Is that enough energy to do anything useful? Texas Instruments says so, and to prove it, they’ve come up with the eZ430-RF2500 Solar Energy Harvesting kit (see Photo 3) that uses the Cymbet Solar Energy Harvester to power a wireless sensor solution based on their MSP430 flash memory MCU and CC2500 802.15.4 radio chips.

Photo 3
Photo 3—The Texas Instruments eZ430-RF2500 Solar Energy Harvesting kit puts Cymbet EnerChips to work with TI silicon in a “zero-power” wireless sensor application.

The kit comes with the Solar Energy Harvester, a USB adapter that connects to your PC, and a plug-in MCU-plus-radio module for each. The software comprises a simple temperature-sensing application with TI’s home-grown SimpliciTI network stack running on the nodes, and a PC-monitoring program that displays the network in action (see Photo 4).

Photo 4
Photo 4—The PC software that comes with the TI kit shows the network in action. Note how the node counts down the number of packets it will be able to send on EnerChip power alone (i.e., in the dark).

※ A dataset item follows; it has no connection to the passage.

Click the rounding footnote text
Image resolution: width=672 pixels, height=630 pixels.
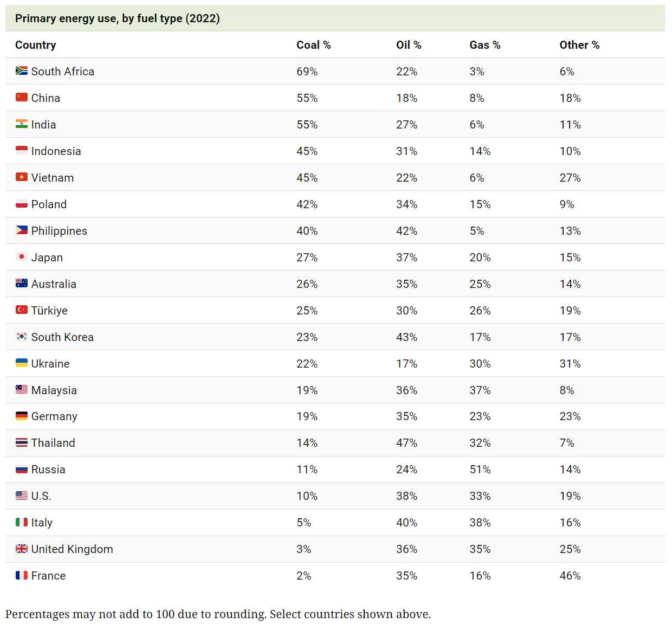click(x=218, y=614)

Yes, the application is trivial, but the design implications aren’t. This stuff really works! The solar panel was able to power the load and keep the EnerChip charged in moderate lighting conditions, even indoors. But when there wasn’t enough light, the EnerChip seamlessly kicked in, able to keep the node on the air for up to 400 additional packets on battery power alone.